:: Text excerpt ::
My MIL (86) has a male friend (age 87) who has lived in her home for 20 years. He has no friends or family. Their relationship has always been platonic.
He came to the US 60 years ago and is estranged from his family. He is legally blind, diabetic and has COPD. He seems to have mild dementia as well.
He is very hostile. He was arrested 2 yrs ago for shoving her during an arguement. She dropped all charges and let him move back in as she says she is lonely feels obligated to care for him.
Q: if she dies or has to move in with us, is he entitled to stay in her house? The house is in a trust for her sons.
Q: is there anyway to have someone assume control of his affairs and healthcare decisions if he refuses to authorize such control?
I agree with Attorney Frederick. As has been said, where an individual has not, and refuses to, take care of matters in his best interest, then the way to ensure that these things are taken care of would be to establish a conservatorship. You should also be aware that hostility is not uncommon in individual’s suffering from dementia. This may mean that the friend’s ability to execute his health directive or other documents may be limited by his progressive incapacity. With a conservatorship, it sounds like you or your husband would be likely candidates for acting as the conservator. A conservatorship requires a filing in the Probate court, with yearly accountings made to the court, as well. This is a big responsibility, so you should think carefully about whether you want to take this on.
In cases, where no advanced health directive has been executed and the individual does not have the capacity to do so, family members are left to make such decisions. In this case, this does not appear to be an option here since you‘ve said that he has no family or friends. Without a directive, a hospital or health facility would be unable to follow his wishes. This can lead to a number of problems, which you obviously recognize. The facility would be required to maintain life, even where hope of recovery is nonexistent.
Given the friend‘s potential for violence, you seem to realize that you may need to take steps to ensure your mother-in-law’s safety. If moving in with you and your husband will be in her best interest then that should be done. As to what happens with the house if that happens, her friend would not be entitled to remain in the home unless they (he and your mother-in-law) have some type of enforceable agreement or your mother-in-law has provided her friend with a life estate in her home through her trust. This does not sound like it’s the case here since you have indicated that the house is in trust with your mother-in-law’s sons as beneficiaries. However, your mother-in-law can have an attorney clarify her wishes with regards to the house by reviewing her trust documents.
Your MIL's friend is not doing himself any favors, on a number of different levels. He really should have a POA in place so he has some say in who acts for him. If he does not, AND if he is incapacitated, then you can petition the court to have a guardian/conservator appointed for him. Once that has been done, that person can legally determine where he resides.
If there is no POA and no guardian/conservator and something happens with your MIL, then the successor trustee(s) would need to evict him.

:: Given records ::
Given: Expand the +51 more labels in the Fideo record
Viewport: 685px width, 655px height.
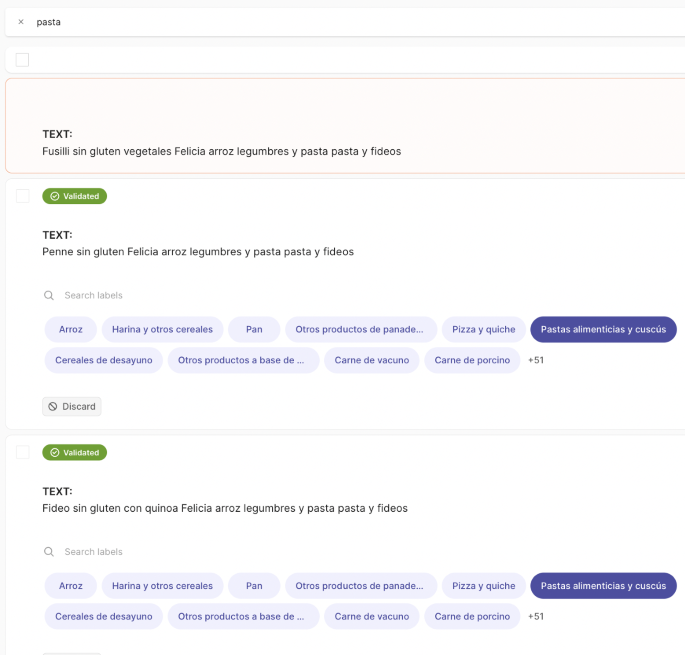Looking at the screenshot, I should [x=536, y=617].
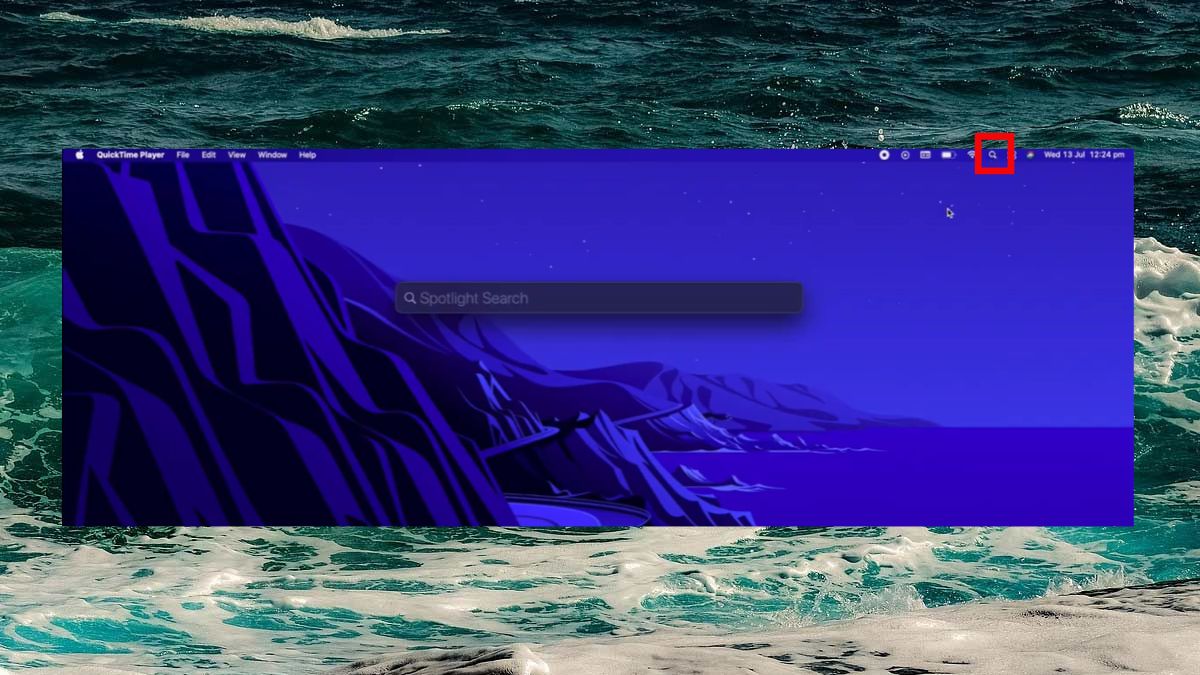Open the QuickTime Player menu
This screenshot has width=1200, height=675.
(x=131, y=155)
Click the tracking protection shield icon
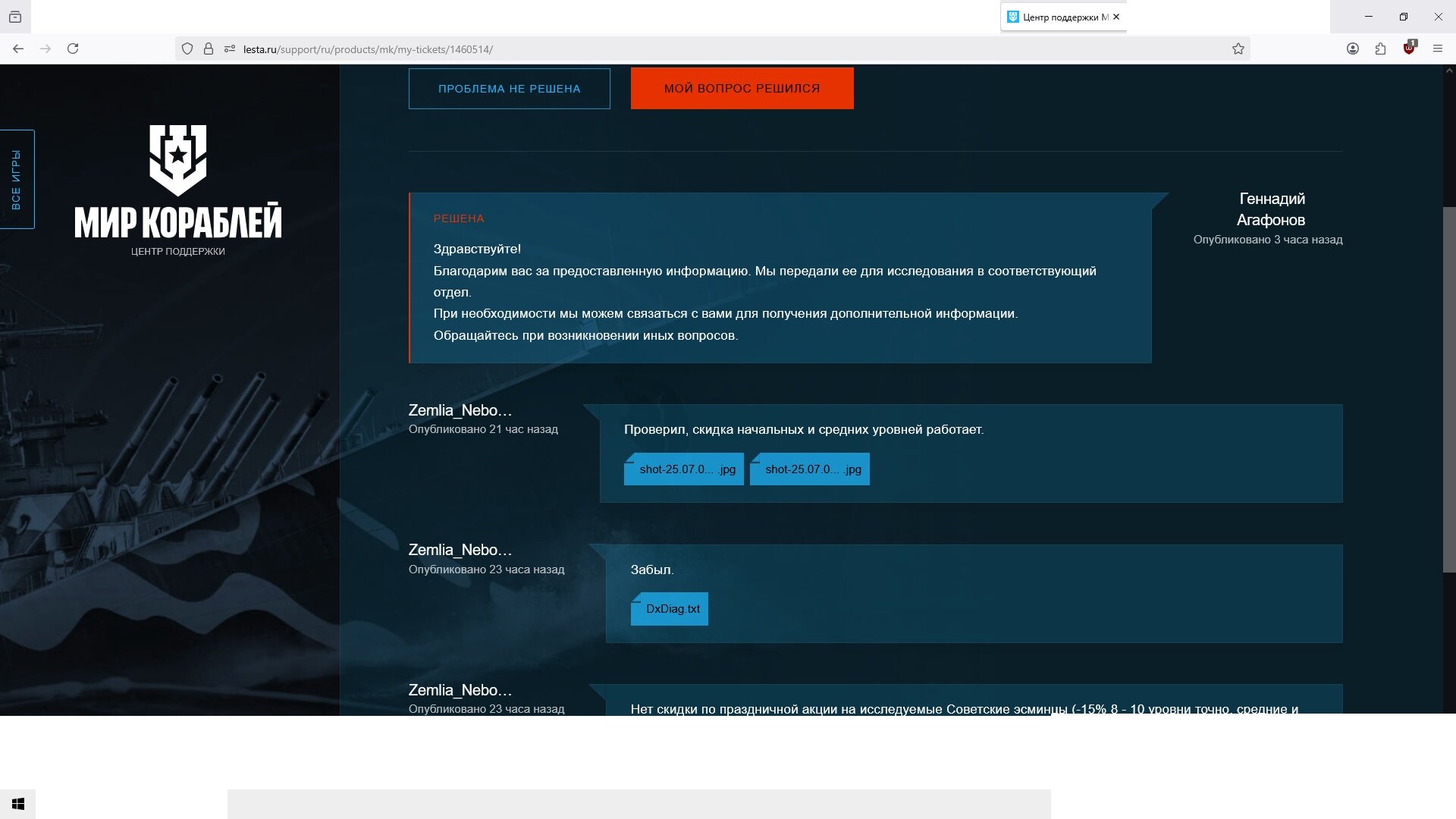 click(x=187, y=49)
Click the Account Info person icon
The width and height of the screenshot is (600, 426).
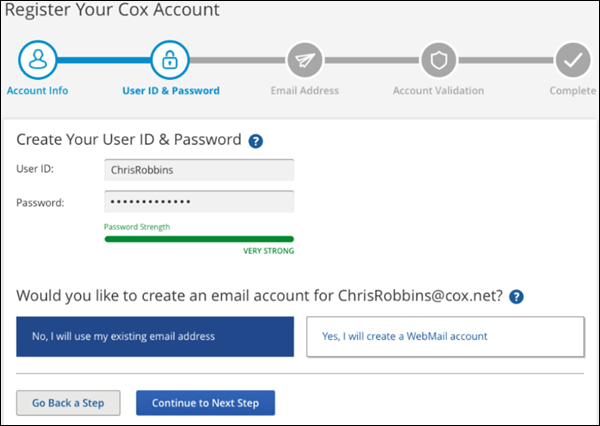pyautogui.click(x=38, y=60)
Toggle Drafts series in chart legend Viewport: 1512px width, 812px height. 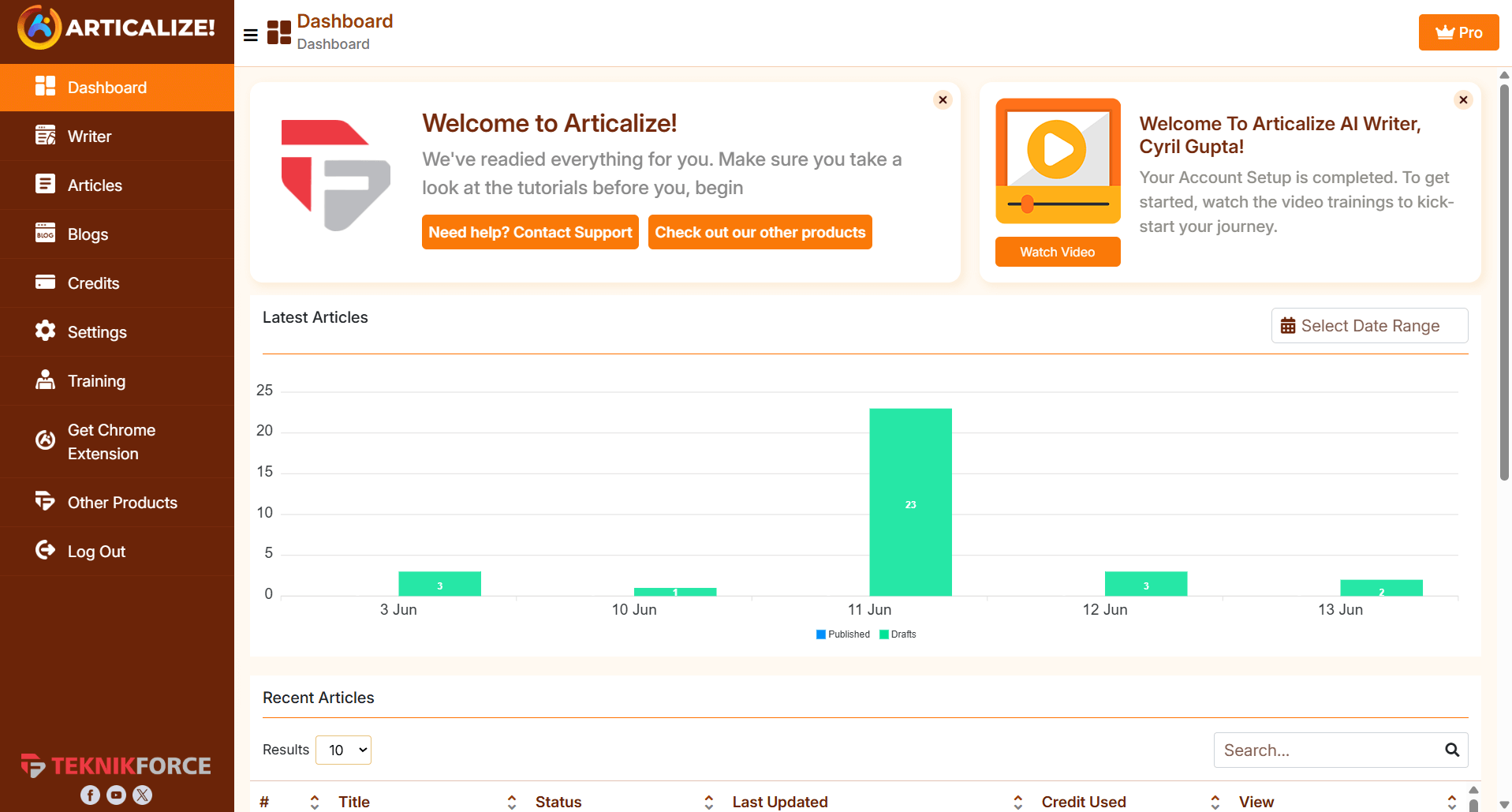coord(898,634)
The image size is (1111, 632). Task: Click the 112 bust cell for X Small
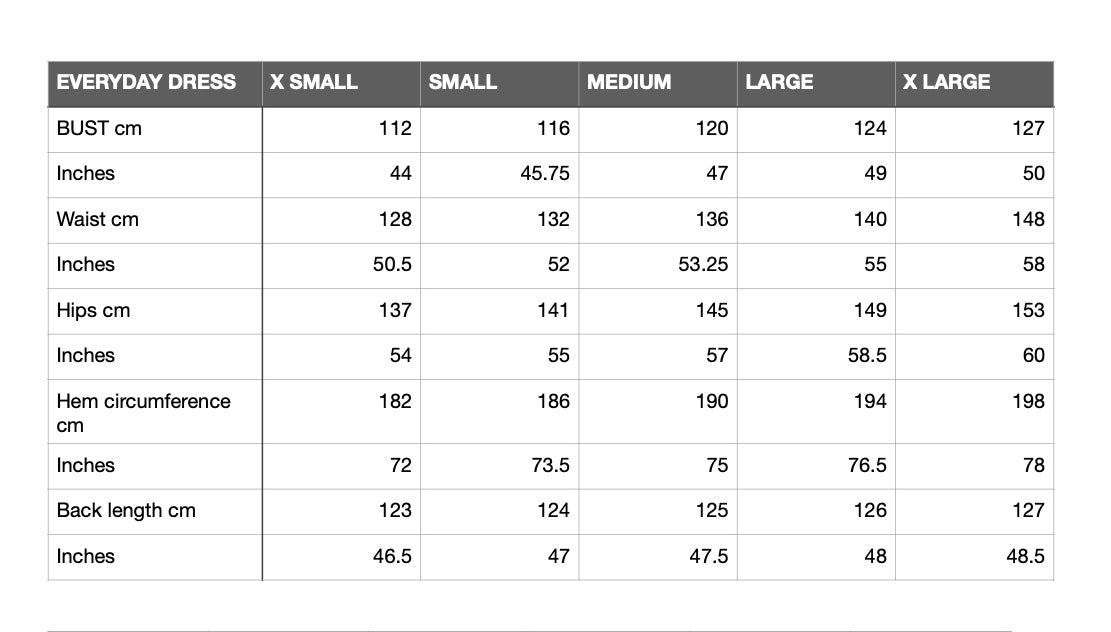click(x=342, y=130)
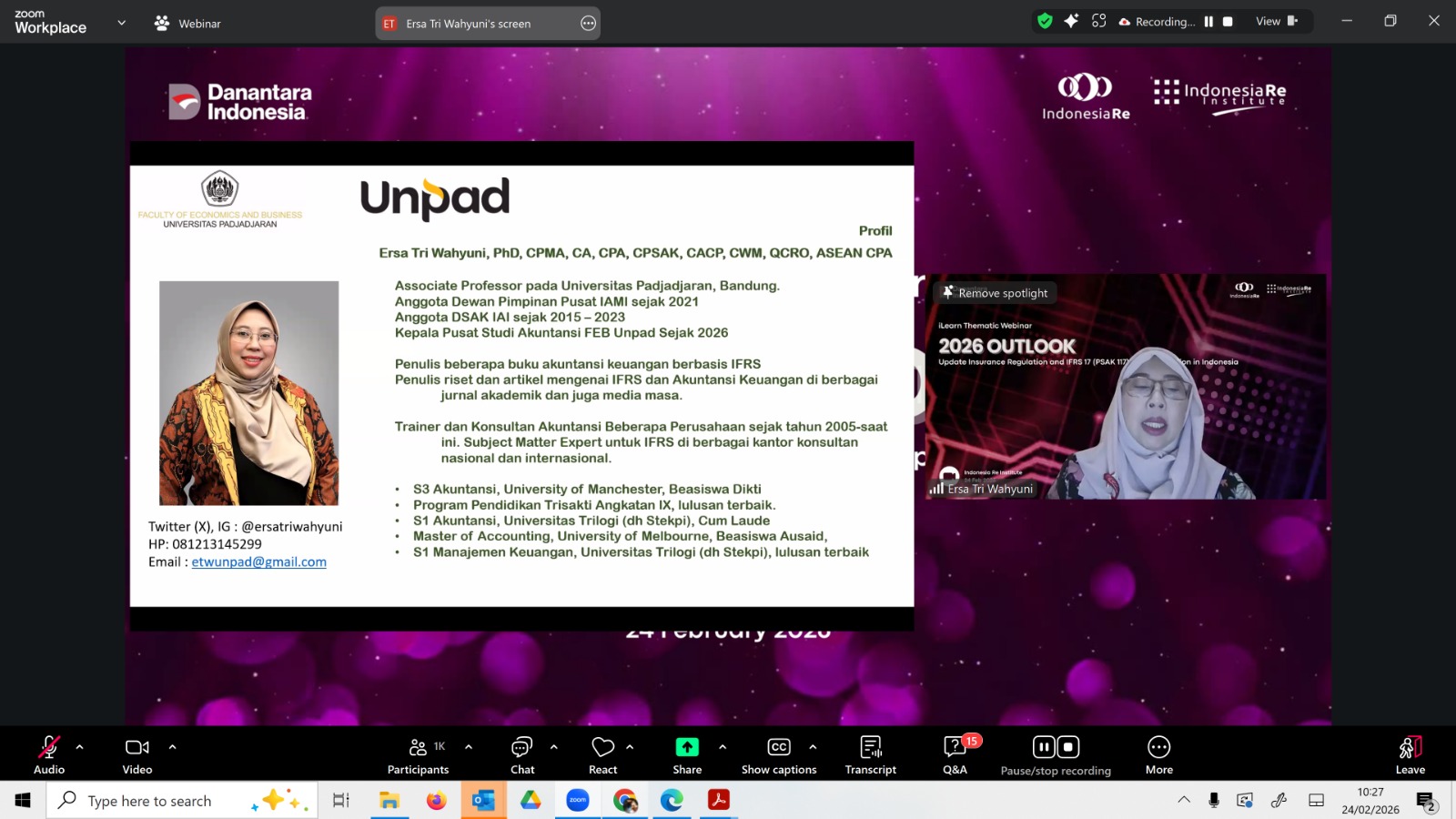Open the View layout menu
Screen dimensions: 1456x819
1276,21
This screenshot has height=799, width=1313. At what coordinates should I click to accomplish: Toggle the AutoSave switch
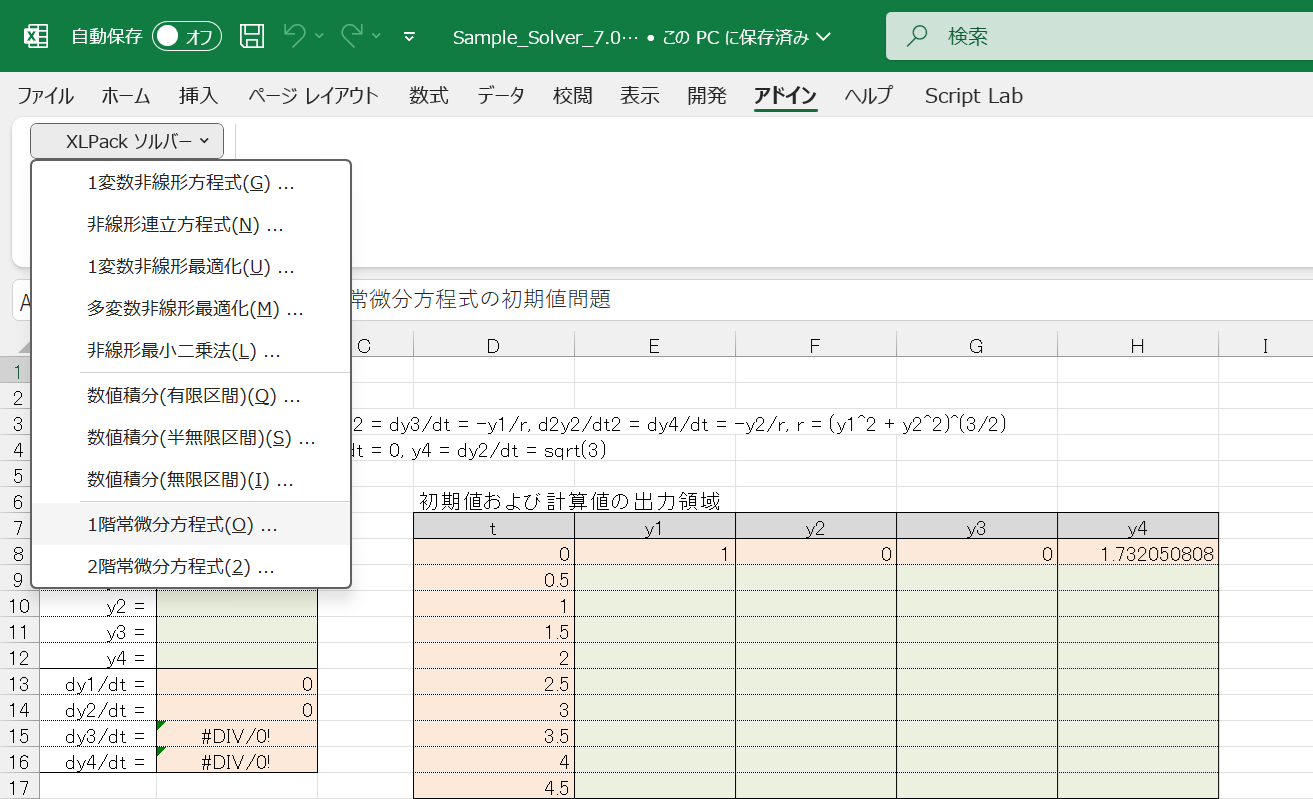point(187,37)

:: Your assignment ::
Summarize the advice thread about the mother-in-law's live-in friend in three sentences. The records aren't needed for this.

:: Solution ::
The poster's 86-year-old mother-in-law has let a hostile 87-year-old friend, who has no family, health problems and possible mild dementia, live in her home, and the poster asks whether he could stay there and whether someone could take control of his affairs. The replies say that if he refuses and is incapacitated, a conservatorship can be set up through the probate court, and a guardian or conservator could then decide where he lives. They also say he would not be entitled to stay in the house, which is in a trust for her sons, unless there is an enforceable agreement or a life estate, and without a POA or conservator the successor trustees would need to evict him.